Patients/Method • Prospective study of 67 patients with advanced or end-stage glaucoma with IOP≤21mmHg on topical medication and visually significant cataract (VA ranging from Hand Movements to 4/10). • All patients were randomized to have either combined surgery (phaco-trab) (Group A, 33 eyes) or phaco only (Group B, 34 eyes). Follow up for 6 months. • Main outcome measures: 1)Visual Acuity (VA) at 1, 3 and 6 months postoperatively.2)Visual Fields test (VF) at 1, 3 and 6 months postop 3) IOP at 1st, 4th and 7th day postop, weekly thereafter until the end of the second month and monthly afterwards until the end of follow up period. Appropriate pressure lowering medication was given whenever the IOP was found to exceed the “21mmHg” barrier.

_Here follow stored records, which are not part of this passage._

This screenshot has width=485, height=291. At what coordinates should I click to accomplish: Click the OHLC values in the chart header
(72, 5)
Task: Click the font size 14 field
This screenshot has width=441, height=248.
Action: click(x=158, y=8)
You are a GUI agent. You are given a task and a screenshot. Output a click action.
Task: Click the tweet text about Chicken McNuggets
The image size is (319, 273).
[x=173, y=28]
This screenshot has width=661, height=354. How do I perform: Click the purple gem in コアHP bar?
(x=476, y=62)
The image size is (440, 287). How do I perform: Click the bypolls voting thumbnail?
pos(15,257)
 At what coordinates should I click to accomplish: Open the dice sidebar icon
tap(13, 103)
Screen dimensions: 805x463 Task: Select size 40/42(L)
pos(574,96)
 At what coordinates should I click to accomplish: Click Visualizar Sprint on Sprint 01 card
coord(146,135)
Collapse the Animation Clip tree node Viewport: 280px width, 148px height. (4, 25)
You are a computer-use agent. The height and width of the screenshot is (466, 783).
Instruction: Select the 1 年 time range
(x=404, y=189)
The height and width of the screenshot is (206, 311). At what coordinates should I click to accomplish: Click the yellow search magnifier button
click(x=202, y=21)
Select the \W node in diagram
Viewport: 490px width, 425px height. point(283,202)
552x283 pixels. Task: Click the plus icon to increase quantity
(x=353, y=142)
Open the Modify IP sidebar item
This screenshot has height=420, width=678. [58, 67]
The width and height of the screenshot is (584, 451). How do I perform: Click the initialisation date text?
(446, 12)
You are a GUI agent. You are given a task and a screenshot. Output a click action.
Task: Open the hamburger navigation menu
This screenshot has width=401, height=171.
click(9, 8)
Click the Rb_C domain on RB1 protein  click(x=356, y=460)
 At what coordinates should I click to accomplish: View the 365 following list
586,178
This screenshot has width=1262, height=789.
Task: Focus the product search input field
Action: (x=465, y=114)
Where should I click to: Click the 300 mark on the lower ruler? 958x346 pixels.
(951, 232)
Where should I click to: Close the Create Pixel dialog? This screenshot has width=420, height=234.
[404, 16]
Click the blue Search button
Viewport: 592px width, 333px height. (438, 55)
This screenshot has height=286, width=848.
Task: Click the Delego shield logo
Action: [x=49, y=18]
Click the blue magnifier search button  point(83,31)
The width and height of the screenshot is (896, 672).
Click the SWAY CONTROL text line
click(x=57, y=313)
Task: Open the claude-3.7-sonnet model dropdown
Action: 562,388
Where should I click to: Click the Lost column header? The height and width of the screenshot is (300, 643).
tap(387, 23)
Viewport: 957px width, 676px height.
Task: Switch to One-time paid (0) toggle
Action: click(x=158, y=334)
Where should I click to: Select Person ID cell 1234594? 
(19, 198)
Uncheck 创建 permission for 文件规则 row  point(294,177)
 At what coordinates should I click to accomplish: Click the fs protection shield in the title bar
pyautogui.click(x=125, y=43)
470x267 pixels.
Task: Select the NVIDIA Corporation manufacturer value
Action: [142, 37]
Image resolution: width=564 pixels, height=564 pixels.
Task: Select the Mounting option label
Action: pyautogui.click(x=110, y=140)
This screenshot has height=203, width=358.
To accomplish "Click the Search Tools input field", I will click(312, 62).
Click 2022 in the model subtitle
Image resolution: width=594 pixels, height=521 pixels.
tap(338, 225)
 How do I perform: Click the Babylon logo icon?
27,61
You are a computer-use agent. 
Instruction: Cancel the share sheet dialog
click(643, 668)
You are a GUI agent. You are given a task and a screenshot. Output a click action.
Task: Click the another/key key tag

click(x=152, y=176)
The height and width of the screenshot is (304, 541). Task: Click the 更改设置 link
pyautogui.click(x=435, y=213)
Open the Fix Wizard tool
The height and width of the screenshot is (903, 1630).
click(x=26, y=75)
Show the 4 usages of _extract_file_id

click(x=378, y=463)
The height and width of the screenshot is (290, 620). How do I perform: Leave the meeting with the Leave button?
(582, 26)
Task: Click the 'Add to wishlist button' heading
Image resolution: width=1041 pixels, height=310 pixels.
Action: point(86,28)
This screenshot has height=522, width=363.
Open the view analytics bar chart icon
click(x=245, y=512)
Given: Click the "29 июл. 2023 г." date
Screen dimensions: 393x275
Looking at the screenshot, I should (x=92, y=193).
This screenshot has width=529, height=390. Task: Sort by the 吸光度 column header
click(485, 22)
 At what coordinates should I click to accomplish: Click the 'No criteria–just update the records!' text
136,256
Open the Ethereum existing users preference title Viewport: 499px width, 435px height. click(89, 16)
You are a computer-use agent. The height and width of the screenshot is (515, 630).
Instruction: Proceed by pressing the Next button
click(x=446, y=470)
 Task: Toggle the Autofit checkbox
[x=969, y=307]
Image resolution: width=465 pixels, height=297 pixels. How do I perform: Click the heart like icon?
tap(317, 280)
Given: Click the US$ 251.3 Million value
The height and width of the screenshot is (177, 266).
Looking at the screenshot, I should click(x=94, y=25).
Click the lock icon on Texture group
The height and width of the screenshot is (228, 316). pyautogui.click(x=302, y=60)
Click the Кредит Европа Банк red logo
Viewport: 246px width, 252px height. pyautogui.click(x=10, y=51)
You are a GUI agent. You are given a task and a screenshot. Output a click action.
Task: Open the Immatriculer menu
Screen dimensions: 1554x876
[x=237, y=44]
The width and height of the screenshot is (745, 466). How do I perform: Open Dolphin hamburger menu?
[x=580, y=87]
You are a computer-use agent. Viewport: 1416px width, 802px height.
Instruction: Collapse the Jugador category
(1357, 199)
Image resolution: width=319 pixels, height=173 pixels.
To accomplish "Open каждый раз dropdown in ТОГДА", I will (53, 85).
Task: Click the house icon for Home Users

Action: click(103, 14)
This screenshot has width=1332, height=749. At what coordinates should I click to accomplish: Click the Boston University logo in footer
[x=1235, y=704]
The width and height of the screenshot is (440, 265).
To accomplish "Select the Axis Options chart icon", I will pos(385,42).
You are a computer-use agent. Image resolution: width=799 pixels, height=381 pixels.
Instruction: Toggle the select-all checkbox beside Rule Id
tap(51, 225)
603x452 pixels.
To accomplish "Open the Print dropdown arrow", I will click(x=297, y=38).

Results • all patients experienced improvement of VA. • In Group A IOPs were lower by 4mmHg (range 3-10) and this difference was consistent during the whole follow up period. • However, the White on White Automated Perimetry did not reveal progression of glaucoma lesions in either Group.
Conclusion • Higher IOPs postoperatively in phaco- only patients do not seem to have an effect on glaucoma lesions, provided that close IOP monitoring and treatment are taking place, as far as the first six months’ postoperative period is concerned.